** Opening Records for the exercise block **

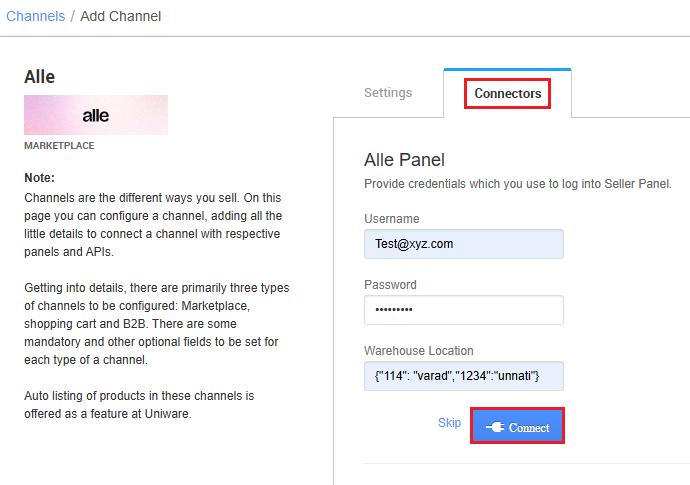Click the bold Note: heading
Viewport: 690px width, 485px height.
[40, 178]
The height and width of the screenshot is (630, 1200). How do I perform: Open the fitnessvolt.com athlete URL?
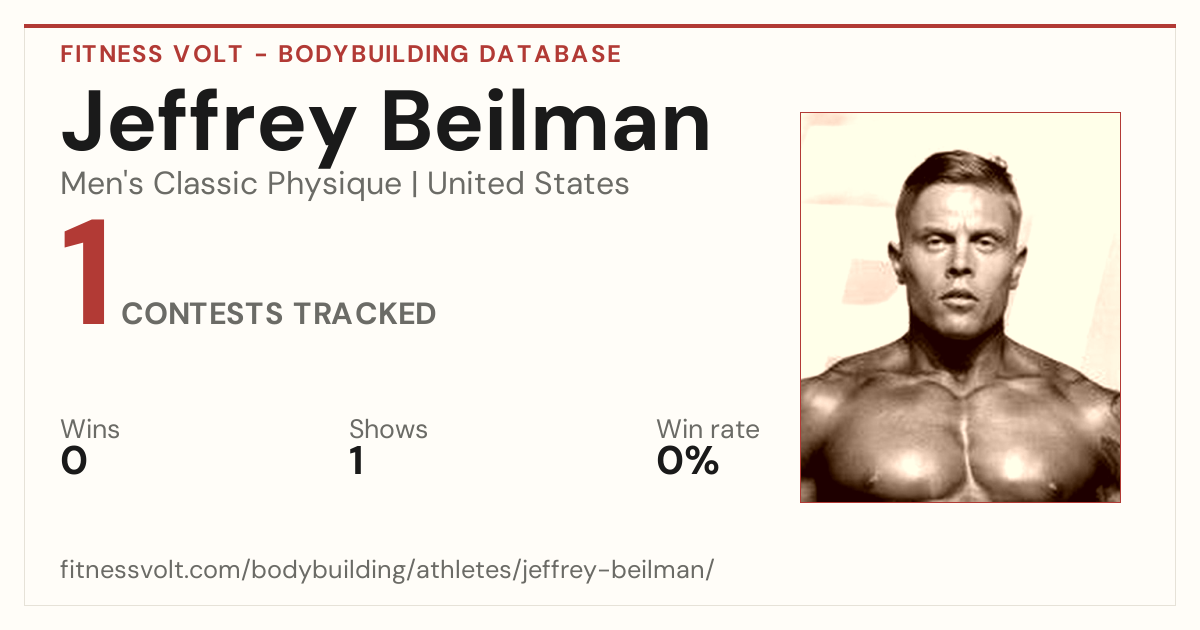tap(387, 571)
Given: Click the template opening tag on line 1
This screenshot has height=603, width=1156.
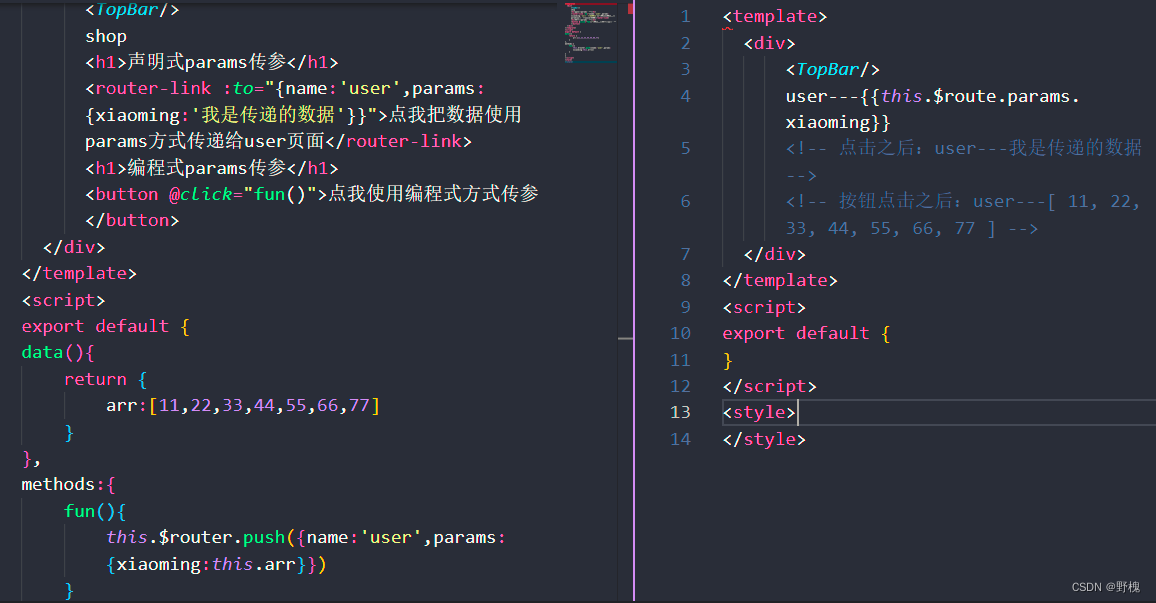Looking at the screenshot, I should tap(775, 15).
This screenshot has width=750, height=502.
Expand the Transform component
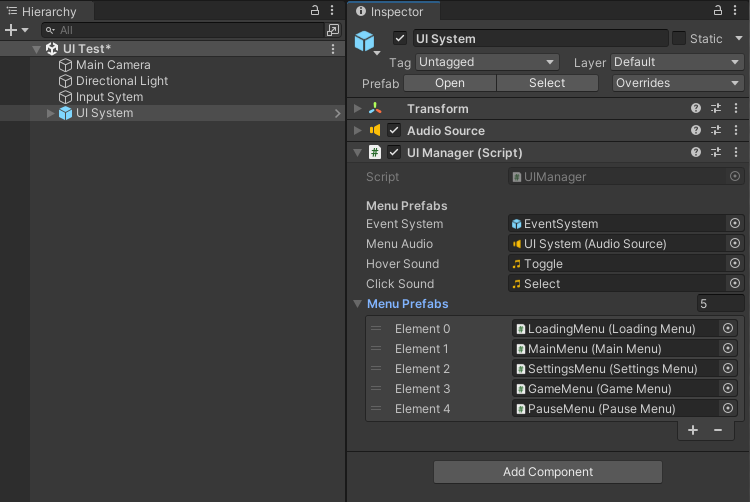(358, 108)
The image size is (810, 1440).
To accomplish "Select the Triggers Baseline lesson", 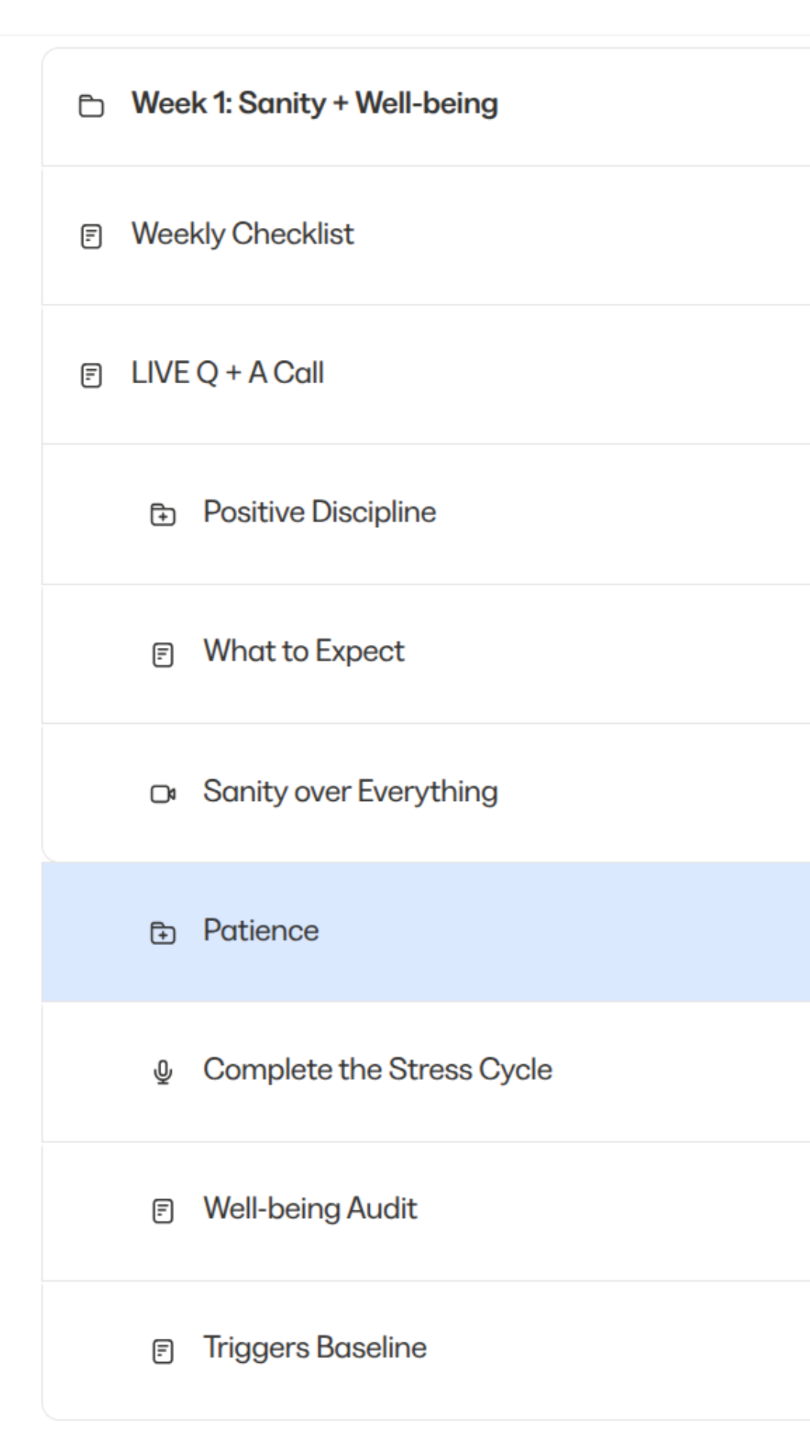I will (315, 1347).
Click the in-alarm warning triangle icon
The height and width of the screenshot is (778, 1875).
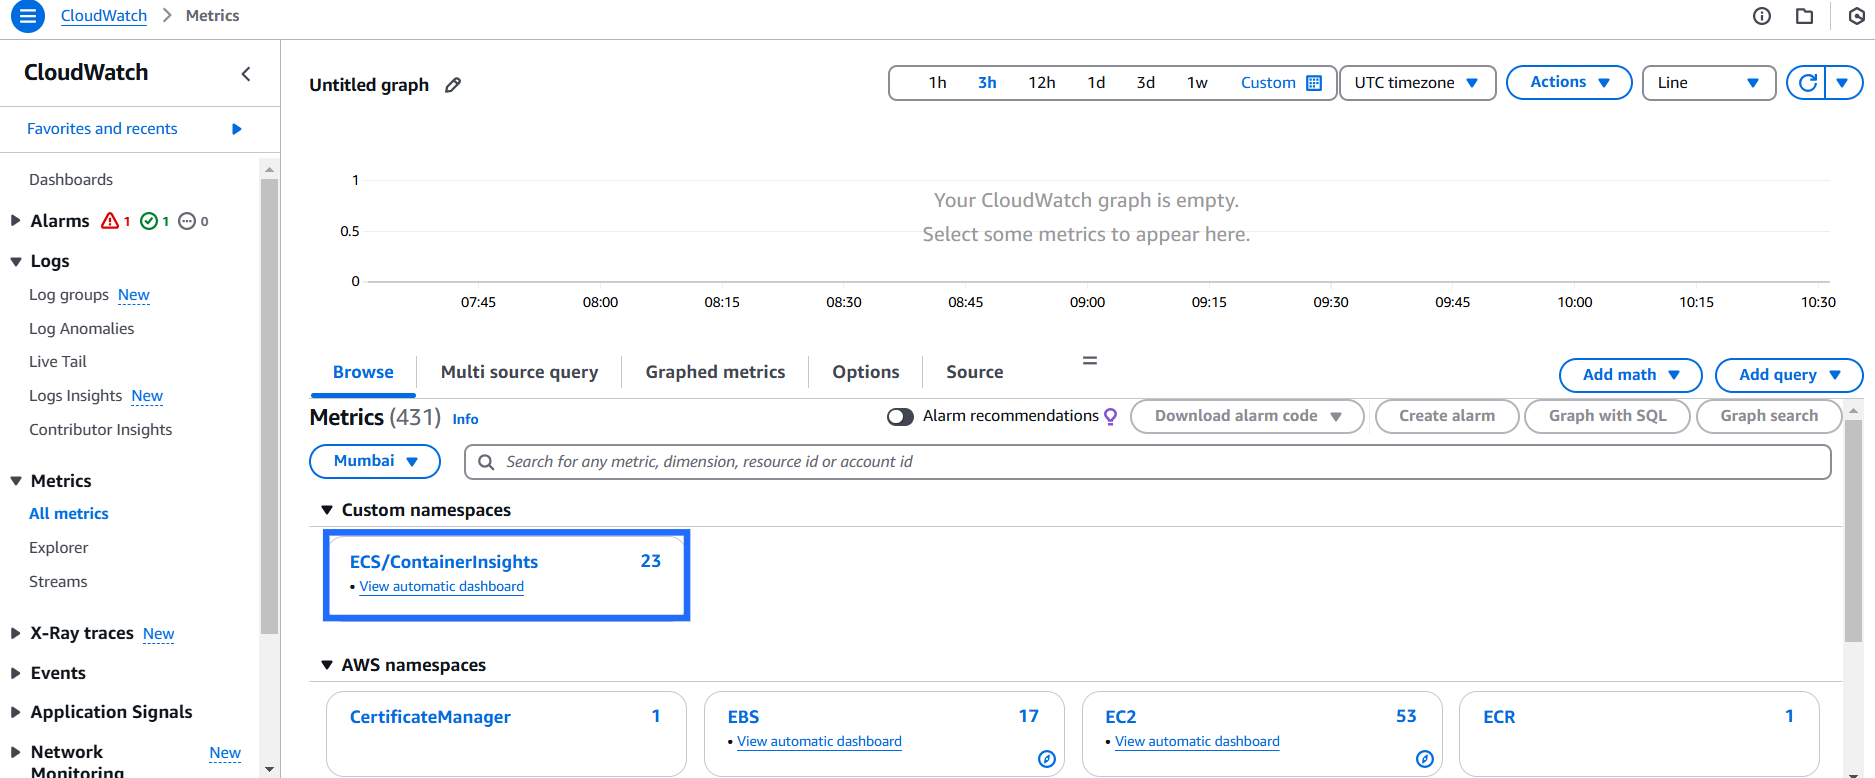click(110, 221)
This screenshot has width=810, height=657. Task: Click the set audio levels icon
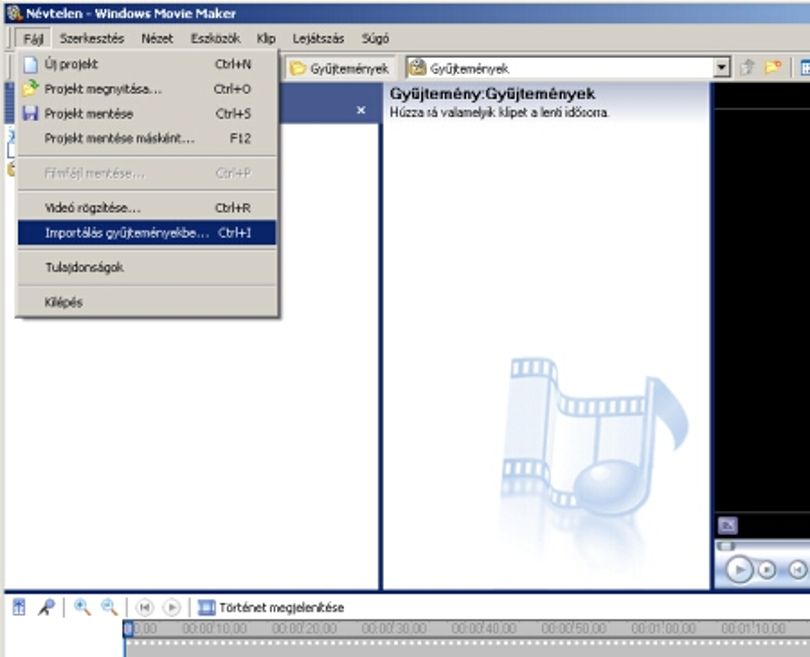point(19,607)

** Closing Records for the exercise block **

When you reach the line that has "The height and width of the screenshot is (630, 1200)." in the data above, start repeating lines exactly, and stop after the line that has "The image size is (810, 1440)."; pictures stay out.

The height and width of the screenshot is (630, 1200). How do I perform: Open the fitnessvolt.com athlete URL?
tap(387, 571)
Given: Click the template opening tag on line 1
This screenshot has height=603, width=1156.
Looking at the screenshot, I should tap(775, 15).
This screenshot has width=750, height=502.
Expand the Transform component
(358, 108)
The image size is (810, 1440).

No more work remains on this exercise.